Problem> Once the line containing "The width and height of the screenshot is (1345, 840)." is found, please set it down along with each following line, exactly, to the end of the material.

_ _ _ _ _ _ _

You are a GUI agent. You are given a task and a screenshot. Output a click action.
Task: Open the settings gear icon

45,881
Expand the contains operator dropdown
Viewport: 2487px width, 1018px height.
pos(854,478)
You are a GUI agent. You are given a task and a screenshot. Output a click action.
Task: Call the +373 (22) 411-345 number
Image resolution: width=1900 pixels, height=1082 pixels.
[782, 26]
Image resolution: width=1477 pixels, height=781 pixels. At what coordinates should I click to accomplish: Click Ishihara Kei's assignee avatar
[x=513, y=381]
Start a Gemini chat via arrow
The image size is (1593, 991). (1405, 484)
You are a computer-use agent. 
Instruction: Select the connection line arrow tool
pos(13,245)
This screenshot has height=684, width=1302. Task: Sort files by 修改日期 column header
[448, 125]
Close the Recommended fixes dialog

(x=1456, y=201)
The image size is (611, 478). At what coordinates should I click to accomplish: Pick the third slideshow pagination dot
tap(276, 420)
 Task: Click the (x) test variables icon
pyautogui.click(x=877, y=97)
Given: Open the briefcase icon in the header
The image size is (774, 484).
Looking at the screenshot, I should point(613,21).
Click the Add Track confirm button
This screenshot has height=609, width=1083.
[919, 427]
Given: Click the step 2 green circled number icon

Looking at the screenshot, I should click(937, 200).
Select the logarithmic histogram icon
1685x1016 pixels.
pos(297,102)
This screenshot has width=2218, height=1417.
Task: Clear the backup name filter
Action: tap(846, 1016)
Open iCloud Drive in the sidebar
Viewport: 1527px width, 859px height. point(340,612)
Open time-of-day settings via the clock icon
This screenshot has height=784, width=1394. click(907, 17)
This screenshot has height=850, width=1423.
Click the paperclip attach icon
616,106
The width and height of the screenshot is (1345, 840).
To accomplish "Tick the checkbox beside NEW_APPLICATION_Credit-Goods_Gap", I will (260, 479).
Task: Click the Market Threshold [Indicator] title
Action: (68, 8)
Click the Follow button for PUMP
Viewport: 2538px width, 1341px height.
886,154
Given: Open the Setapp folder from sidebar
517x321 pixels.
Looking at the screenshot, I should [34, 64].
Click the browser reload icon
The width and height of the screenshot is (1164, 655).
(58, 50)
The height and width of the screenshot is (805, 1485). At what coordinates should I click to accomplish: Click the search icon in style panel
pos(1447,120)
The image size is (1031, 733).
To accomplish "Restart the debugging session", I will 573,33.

_ _ _ _ _ _ _

Task answer>
The width and height of the screenshot is (1345, 840).
To accomplish "Tick the checkbox beside NEW_APPLICATION_Credit-Goods_Gap", I will (260, 479).
Task: Click the Market Threshold [Indicator] title
Action: (68, 8)
Click the Follow button for PUMP
Viewport: 2538px width, 1341px height.
886,154
Given: Open the Setapp folder from sidebar
517x321 pixels.
Looking at the screenshot, I should [34, 64].
Click the browser reload icon
The width and height of the screenshot is (1164, 655).
(58, 50)
The height and width of the screenshot is (805, 1485). At what coordinates should I click to accomplish: Click the search icon in style panel
pos(1447,120)
The image size is (1031, 733).
To accomplish "Restart the debugging session", I will 573,33.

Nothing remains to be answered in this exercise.